I agree with the points you make above.


I fail to see what's nonsense about comparing an extension to a format to the format it extends.


It’s like saying, “Which is better, ISOBMFF or MPEG-4”? It’s comparing a format with an application of the format.


But the article isn't just saying which is better (though I realize the article is meant as a sales pitch, so there's some of that), it's explaining what the differences are. I can't claim any sort of expertise in video codecs and file formats, but I'm guessing that one is a codec and the other is a file format that wraps the codec. If that's true, then I would say that a similar comparison between the two is also valid.

Also, as someone who chooses between Parquet and Delta on a fairly regular basis, I can say from experience that there are as many situations where both are viable options than there are situations where such a comparison is invalid. So, it's hardly an apples to oranges comparison. At worst it's maybe a pomelos to oranges comparison.


I think the primary cognitive dissonance is that Delta Lake is a storage framework, not an open table format. It lives in a different layer of the data storage and processing stack than a file/table format like Parquet. Any time you're comparing apples to oranges, it's going to set off alarm bells with some readers.

Delta Lake is a storage framework that uses Parquet files. Parquet files are a thing, but Delta Lake files are not a thing. The Delta Lake framework uses Parquet files, plus some additional stuff (transaction log, checkpoint files) that enable capabilities that Parquet files alone do not.

That collection of files is called a "Delta table". If the title of this was, "Benefits of Delta Tables vs. Parquet Files Alone", and the article was revised to be more careful about not conflating Delta Lake and Parquet, I think that would benefit everyone.


But, similarly, if you're setting up a data lake, a co-located collection of Parquet files that share the same schema is often colloquially referred to as a "Parquet table". And it's common put some extra layers beyond just squirreling some files away on a disk somewhere to manage and govern these logical units that people call Parquet tables.

I think that the people elsewhere in this thread who are trying to be pedantic about this are maybe more familiar with some of the individual open source technologies that are used in data lake applications than they are with conventions around how these technologies get assembled into a full-fledged data management system in a business setting?

In other words, it seems like people who are trying to talk about the forest are getting downvoted and picked on by a bunch of folks who seem to maintain that there is no forest, only trees.


> …if you're setting up a data lake, a co-located collection of Parquet files that share the same schema is often colloquially referred to as a "Parquet table". And it's common put some extra layers beyond just squirreling some files away on a disk somewhere to manage and govern these logical units that people call Parquet tables.

Absolutely, and standardizing that has really cool benefits.

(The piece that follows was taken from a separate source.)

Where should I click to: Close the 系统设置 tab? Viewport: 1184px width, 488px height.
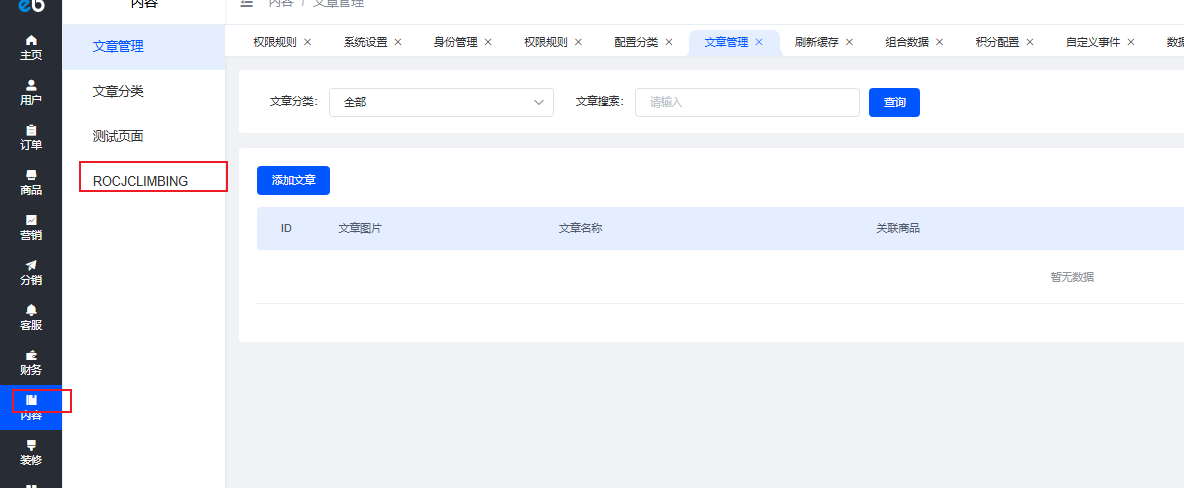[398, 42]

You're clearly knowledgeable enough to know where the author means "Delta table" instead of "Delta Lake," "Parquet tables" instead of "Parquet", etc., but not everyone is.

I can understand if the author feels picked on, but I'm sure he knows the bar for technical correctness for developer content marketing is high (especially on HN). Honestly, if I were Mr. Powers I'd be happy for the "strict mode" feedback!


That's not quite what's annoying me. Maybe the more bothersome thing is that some number of people in here have been regularly downvoting people who have done nothing worse than posting factually correct information.

Almost as if people were trying to use HN's voting system as an ersatz referendum on their preferred big data packages rather than as a way to self-moderate the quality of the discussion.

We're supposed to be a crowd that favors mature discussions about technical topics. We can do better.